Five years ago I made the decision to completely disown my family. I’d tried just not talking to my mother but still everyone else. But it turned out that they were simply feeding information back to her. And all that information came back at me during abusive rages. At one time, she called my phone every single hour for a day. I had sixteen voicemails the next morning, all telling me that I was fat, lazy, and an awful person. So I made the decision to never speak to any member of my family again. At first, I felt alone in the world without a safety net. The first year of holidays was miserable.

Eventually, I also decided that, to make my decision truly final, I would change my middle (a family name) and last names. I went through the legal process rather smoothly even earning a compliment on my pretty new name from the judge.

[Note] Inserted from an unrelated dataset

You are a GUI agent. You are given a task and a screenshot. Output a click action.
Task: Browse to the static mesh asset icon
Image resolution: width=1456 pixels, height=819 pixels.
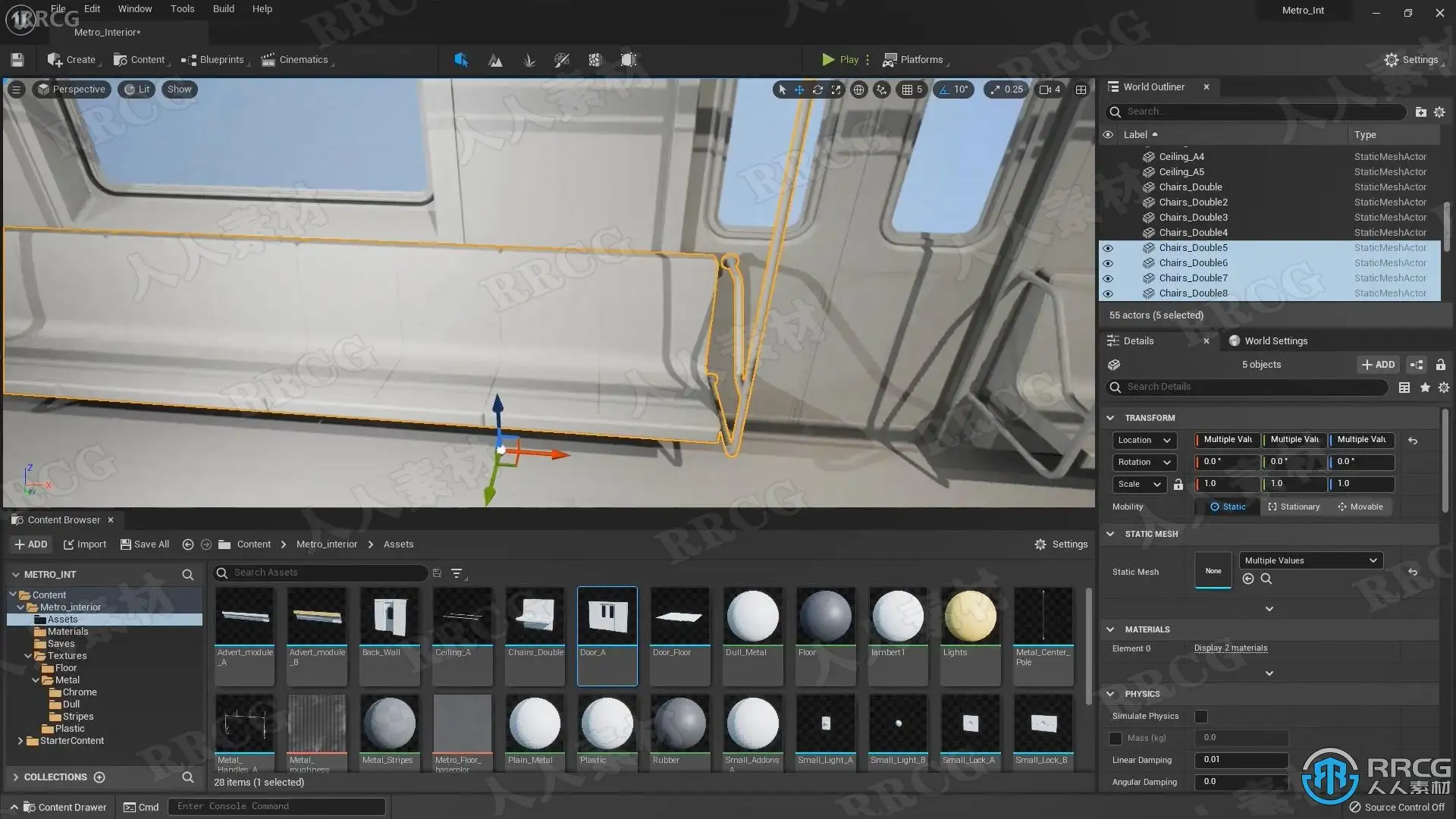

Even though I’ve made a permanent break from my family, I wonder about them. I have a niece who is just about a year older than Mini-me and my nephew turned 16 this summer. I’ll never get the chance to meet them again. I’ll never know if they go to college or when they have children. They’ll never know that even though I’m not there, I still love them and I think about them.

A few years ago, my biological father (I’m half-adopted) died. I only found out a month later because I have a habit, typically when I’m depressed, of going through the obituaries from my hometown newspaper. Even though I didn’t have a relationship with him, it rocked me. In some small way, I’d hoped that he would want me and I’d have a family again. I look through the obituaries for a few reasons. First, because there are aging members of my family and I want to know if they pass away. The other is that I want to know if my mother dies.

I’m not hoping for her death. If anything I wish her a long, healthy life. Her Karmic punishment is never again having an intelligent, talented, and kind daughter. But I still have nightmares where she shows up on my doorstep. I think my psyche needs to know that it isn’t possible ever again. That she can’t hurt me. The door is closed.